Care and Feeding

My Daughter’s New Friends (and Their Parents) Are Terribly Racist

What should we do?

A little girl looks on while other children play with a ball
Photo illustration by Slate. Photos by Thomas Northcut/iStock/Getty Images Plus and olga_sweet/iStock/Getty Images Plus.

Care and Feeding is Slate’s parenting advice column. Have a question for Care and Feeding? Submit it here or post it in the Slate Parenting Facebook group.

Dear Care and Feeding,

My husband and I (as well as our daughter, “Chloe”) moved to a new state about a year and a half ago. We live in an extremely White suburb that is surrounded by a large, non-White city. We wanted to live in the city, but the crime rate caused us to look elsewhere. As a result, everyone in our neighborhood is White. There are eight other children that live in our neighborhood that are around my daughter’s age (she’s 7). The first few months were great, and she was constantly going over to other kids’ houses to play or inviting them here. She was a little socially behind in our last town, so I was happy she had made friends. But then I started to notice that her friends were terribly racist, and after inviting the kids’ parents over for dinner … the parents are racist too. Not just microaggressions or an off-color joke (which would be bad enough by itself), but just full-on, blatant racism. Even my husband, who is from a small town that still has Klan activity, was shocked and appalled.

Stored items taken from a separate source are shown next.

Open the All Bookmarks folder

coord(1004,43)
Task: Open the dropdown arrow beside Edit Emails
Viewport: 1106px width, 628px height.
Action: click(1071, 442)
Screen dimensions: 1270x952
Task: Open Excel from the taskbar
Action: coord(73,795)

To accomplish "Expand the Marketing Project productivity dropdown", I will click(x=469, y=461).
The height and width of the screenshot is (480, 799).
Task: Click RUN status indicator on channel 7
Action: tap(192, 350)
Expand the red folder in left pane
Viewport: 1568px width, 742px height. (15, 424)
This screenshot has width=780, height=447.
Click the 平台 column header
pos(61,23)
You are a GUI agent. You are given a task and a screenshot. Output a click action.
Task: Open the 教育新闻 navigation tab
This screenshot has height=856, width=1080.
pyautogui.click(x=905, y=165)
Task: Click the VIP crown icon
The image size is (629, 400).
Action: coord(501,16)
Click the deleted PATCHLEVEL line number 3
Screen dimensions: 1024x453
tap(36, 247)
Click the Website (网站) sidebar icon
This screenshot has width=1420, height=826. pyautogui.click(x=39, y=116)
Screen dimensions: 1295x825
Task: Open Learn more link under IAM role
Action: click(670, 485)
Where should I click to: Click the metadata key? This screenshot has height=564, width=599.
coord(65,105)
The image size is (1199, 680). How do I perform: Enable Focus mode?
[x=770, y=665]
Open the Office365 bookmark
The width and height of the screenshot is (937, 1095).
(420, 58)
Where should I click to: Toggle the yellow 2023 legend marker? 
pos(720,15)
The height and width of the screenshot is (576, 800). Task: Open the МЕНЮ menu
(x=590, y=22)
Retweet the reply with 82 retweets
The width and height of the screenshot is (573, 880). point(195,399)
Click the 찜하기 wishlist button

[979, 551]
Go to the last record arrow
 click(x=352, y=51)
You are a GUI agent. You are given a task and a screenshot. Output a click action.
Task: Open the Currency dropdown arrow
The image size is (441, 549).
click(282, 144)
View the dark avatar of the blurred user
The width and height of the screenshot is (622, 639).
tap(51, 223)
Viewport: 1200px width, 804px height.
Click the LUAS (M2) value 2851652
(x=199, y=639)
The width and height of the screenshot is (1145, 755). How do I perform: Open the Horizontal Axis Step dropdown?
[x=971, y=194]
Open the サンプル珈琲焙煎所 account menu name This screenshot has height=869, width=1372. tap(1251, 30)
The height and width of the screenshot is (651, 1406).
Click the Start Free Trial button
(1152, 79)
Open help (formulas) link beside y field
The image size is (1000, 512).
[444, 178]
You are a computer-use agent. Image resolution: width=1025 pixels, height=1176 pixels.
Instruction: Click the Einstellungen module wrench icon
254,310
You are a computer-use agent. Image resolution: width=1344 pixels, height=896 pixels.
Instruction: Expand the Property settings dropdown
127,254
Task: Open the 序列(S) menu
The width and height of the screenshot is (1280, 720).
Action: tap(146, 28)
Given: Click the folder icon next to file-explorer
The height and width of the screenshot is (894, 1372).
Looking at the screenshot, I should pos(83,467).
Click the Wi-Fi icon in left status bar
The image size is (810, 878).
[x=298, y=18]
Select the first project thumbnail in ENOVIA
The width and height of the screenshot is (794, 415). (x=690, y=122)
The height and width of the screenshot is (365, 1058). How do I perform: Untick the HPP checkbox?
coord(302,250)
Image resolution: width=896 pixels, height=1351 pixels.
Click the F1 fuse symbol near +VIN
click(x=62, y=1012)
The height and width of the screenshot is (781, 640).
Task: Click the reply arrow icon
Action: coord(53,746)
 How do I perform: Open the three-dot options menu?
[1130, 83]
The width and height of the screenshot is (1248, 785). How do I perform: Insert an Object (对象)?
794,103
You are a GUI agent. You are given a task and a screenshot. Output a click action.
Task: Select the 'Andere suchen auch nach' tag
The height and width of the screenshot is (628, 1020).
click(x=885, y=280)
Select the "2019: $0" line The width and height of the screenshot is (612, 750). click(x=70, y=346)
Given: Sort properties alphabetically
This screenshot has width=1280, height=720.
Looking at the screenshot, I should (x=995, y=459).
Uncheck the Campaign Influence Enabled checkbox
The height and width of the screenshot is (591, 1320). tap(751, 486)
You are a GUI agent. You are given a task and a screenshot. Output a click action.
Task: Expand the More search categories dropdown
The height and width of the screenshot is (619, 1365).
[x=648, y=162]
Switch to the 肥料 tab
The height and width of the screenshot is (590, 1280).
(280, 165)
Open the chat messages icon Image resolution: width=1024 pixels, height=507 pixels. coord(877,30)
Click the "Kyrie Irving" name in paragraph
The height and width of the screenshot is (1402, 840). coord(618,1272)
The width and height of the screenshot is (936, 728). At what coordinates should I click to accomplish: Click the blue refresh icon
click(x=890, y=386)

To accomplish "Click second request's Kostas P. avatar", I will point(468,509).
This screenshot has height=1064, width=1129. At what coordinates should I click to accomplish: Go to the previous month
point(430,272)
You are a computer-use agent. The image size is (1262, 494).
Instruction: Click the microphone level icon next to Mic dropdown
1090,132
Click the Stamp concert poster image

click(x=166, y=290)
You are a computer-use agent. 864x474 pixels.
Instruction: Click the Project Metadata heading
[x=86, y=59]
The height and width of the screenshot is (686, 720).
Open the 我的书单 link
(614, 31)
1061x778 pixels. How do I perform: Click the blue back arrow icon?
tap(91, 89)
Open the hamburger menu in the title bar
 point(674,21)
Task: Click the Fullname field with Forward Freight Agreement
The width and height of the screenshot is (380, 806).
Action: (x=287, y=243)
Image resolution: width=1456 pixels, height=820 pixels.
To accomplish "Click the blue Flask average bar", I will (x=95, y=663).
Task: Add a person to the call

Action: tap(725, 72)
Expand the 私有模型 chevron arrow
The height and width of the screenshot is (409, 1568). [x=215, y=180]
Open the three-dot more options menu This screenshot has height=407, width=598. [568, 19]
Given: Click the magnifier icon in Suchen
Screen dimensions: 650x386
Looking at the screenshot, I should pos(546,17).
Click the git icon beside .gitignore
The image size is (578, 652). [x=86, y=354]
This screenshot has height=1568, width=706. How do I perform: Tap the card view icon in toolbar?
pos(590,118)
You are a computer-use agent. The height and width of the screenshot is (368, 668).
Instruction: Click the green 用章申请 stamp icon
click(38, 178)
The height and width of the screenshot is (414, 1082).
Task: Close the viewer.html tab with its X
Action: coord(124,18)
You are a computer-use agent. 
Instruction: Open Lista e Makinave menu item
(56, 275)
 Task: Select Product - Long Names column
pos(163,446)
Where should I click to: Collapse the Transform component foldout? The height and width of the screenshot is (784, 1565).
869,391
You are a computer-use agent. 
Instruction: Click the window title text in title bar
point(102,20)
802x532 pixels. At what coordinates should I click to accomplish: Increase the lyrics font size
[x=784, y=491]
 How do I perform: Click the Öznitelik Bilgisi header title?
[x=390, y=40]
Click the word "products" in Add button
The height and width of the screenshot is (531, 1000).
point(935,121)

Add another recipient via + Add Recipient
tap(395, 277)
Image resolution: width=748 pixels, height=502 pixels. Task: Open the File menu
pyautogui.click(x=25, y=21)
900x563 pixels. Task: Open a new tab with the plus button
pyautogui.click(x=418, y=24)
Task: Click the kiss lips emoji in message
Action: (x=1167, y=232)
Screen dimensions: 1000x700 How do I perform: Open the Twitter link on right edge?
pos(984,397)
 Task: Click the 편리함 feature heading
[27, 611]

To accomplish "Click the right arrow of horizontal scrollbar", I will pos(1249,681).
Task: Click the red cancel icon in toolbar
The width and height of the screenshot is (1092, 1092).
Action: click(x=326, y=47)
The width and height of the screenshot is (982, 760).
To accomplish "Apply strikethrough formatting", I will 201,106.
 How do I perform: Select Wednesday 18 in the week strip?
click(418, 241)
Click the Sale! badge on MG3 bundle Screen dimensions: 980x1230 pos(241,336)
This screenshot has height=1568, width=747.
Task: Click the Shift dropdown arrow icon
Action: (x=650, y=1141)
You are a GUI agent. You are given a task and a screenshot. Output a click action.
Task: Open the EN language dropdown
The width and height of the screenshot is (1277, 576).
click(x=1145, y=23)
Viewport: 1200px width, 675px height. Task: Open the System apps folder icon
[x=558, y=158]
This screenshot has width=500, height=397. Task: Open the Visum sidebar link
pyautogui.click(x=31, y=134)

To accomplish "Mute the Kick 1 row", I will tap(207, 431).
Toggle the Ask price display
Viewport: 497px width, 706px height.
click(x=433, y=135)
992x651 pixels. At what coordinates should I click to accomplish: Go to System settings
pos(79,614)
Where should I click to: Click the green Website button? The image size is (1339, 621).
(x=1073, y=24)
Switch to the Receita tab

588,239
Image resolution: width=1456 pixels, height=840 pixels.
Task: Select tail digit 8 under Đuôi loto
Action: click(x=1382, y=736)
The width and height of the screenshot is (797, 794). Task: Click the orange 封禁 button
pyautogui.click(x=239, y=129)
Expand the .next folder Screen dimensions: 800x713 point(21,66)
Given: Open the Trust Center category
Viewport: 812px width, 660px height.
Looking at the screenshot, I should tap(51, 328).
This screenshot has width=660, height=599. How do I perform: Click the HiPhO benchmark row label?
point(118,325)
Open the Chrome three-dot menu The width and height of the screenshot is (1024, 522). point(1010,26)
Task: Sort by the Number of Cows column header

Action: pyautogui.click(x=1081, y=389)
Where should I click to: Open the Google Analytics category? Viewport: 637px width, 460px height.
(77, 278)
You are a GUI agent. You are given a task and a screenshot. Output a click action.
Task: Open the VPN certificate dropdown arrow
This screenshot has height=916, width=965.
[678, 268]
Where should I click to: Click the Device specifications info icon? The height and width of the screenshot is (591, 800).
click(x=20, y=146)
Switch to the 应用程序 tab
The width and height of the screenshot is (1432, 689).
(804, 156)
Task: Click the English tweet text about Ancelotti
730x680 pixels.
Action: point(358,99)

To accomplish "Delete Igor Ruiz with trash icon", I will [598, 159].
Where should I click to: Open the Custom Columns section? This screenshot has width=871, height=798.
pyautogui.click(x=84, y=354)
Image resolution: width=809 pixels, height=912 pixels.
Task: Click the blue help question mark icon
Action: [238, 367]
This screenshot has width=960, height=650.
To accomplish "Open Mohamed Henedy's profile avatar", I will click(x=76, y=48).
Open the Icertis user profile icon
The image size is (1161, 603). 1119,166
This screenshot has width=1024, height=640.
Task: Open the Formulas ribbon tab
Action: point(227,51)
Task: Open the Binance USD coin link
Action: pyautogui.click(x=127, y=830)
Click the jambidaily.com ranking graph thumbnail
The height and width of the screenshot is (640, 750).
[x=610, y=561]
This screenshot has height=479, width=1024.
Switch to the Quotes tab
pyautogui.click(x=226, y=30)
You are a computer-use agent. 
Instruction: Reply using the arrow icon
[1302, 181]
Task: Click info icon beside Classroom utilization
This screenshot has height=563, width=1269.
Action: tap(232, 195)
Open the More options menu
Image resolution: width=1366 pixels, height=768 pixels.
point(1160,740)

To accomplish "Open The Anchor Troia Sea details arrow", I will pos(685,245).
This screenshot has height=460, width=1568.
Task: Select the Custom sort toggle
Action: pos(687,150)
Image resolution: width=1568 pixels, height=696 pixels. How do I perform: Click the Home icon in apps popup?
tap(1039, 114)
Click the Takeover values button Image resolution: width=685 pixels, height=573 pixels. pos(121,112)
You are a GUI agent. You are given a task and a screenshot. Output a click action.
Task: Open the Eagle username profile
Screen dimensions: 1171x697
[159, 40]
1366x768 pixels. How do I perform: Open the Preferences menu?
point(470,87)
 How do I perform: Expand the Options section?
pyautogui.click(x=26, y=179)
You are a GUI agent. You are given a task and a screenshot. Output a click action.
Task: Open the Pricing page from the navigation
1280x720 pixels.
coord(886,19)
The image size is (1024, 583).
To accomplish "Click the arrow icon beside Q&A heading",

I don’t want my daughter spending time with these children. When the pandemic happened, we didn’t have to worry about it too much because no one was seeing anyone. But the neighborhood kids have started spending time together again (at a distance), and my daughter has been asking to go outside and play. The kids have also come and knocked on the door a few times asking for my daughter, but I made up an excuse. On the one hand, I don’t want to deprive my daughter of friends (she goes to an extremely small magnet school and isn’t really fitting in there, not to mention her classmates live 30-plus minutes away). On the other hand, I don’t want her to befriend racists! My daughter recently told me she had been feeling left out. What do I do?

—Not Raising a Racist

Dear NRaR,

Cut those monsters off for good. This sucks for your daughter, but the refusal of White families to suffer the discomfort of staying distant from racist neighbors and relatives is part of the reason racism isn’t going anywhere anytime soon. There are penalties for those of us who are targeted, for those who try to avoid or call out the racists, but hardly enough for those who actually, willfully choose to engage in bigotry. You can use the pandemic as an excuse if you don’t feel comfortable explaining to parents that you don’t want your child exposed to certain attitudes (and while part of me wants to say “YOU NEED TO CALL THEM OUT,” I recognize that you could be putting your own safety in jeopardy to do so), and after a while, they are likely to either get the hint or just give up on trying to get your kid to the junior Klan rally at the park.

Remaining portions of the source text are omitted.